When tough things happen, I go off somewhere alone and wallow in it. I don't want to talk. I don't want advice or hand-holding. I want to be alone with whatever the current problem is. To wail and weep can be part of the process and you would be amazed at how well that works in brightening one's days.
By the time I crawl out from under the quilt – hours or days later – I've reached acceptance. I don't claim any Buddhist influence but my pattern seems to follow their “observe, accept, carry on” belief and it has worked that way for me.
What flowed from that routine this time is a deep curiosity about what the end-of-life is like when you know it is coming relatively soon. It has become a kind of purpose for me, to chronicle these weeks, months, years(?) and I would be doing it for myself alone if I did not keep this blog.
Now, apparently, I have been granted extra time beyond what statistics suggest which I see as a gift to learn even more about life and about death. I have come to believe in these two years and since my psylocybin session last December that life and death are one but that's another story.
If some of you who read and write all these lovely words like bravery and amazing or inspirational along with other kind words, I am so pleased if I can help you on your personal journeys. Thanking you for your messages seems too little for what you have come to mean to me so perhaps this explanation is a bit more I can offer to keep with my genuine gratitude.
On that ice cream post last week, reader Carol Leskin had this to say:
”What continues to amaze and inspire me is your ability to find some ray of sunshine even when it is almost dark. In this case, ice cream. Some say a positive attitude and hope are critical to successful outcomes and prolonging life. Others think that is malarkey. You have made a strong case for the former.”
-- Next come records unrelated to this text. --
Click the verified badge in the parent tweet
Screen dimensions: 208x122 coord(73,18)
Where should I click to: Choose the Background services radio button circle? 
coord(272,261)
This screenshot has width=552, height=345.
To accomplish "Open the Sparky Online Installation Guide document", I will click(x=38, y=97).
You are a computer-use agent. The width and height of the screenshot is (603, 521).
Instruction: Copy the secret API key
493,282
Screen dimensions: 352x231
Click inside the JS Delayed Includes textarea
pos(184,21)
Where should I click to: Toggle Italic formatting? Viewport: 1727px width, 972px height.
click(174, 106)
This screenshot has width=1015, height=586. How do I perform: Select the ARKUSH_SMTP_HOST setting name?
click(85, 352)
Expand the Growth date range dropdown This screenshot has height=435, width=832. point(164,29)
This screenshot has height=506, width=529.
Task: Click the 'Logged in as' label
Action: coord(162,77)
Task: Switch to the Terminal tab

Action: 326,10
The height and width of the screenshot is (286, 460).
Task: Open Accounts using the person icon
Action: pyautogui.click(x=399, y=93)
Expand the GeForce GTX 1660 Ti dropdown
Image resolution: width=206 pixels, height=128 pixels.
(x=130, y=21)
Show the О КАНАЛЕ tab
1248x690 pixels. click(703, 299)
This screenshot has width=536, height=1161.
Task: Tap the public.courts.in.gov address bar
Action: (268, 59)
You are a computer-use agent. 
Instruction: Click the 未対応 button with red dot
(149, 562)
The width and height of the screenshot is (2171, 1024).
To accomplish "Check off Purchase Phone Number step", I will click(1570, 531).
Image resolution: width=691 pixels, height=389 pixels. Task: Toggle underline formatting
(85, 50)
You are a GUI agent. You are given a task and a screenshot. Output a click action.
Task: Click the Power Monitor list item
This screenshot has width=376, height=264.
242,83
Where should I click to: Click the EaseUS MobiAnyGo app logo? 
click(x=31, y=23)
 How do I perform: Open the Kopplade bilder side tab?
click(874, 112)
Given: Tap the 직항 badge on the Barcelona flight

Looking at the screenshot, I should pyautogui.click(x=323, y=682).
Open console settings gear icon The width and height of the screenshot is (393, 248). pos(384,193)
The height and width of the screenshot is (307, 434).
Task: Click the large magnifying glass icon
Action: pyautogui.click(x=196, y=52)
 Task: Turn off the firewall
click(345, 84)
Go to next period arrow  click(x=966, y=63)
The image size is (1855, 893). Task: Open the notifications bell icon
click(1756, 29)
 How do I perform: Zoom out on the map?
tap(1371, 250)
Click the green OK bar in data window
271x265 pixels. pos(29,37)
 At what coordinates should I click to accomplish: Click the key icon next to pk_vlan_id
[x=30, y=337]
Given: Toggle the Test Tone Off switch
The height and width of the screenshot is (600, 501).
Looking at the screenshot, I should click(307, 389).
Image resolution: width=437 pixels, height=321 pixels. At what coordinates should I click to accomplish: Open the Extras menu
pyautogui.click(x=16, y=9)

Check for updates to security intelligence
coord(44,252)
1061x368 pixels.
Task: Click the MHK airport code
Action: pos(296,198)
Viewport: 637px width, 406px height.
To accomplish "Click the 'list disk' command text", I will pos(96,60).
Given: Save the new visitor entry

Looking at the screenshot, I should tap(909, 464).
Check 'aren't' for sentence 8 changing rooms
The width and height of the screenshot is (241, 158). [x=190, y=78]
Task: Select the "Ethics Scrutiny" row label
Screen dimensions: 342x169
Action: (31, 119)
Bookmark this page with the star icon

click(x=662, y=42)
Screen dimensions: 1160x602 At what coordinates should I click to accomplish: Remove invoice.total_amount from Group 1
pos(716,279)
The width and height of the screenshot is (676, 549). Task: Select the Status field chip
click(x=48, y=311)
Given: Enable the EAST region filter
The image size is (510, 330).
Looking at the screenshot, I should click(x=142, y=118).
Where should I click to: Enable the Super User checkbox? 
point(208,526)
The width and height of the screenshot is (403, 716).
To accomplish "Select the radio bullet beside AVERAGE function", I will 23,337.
Until recently, I had spent a lifetime living the “malarkey” end of that dyad. Without feeling any need or desire to give up my atheism, I'm admitting to myself these days that maybe, just maybe, there is a little piece of the ageless universe somewhere that I belong to and am part of.
Perhaps the extra time the good medical treatment I have been receiving is that universe's way of telling me I have a bit more to do before I go. (I cannot believe those sappy words came out of me just now but there you are – strange things can happen when they tell you you're dying.)
Or, as reader Cathy J quoted author, Thornton Wilder:
"My advice to you is not to inquire why or whither, but just enjoy your ice cream while it's on your plate."
Thank you all for the good words and kind wishes with which you enrich my life (and death).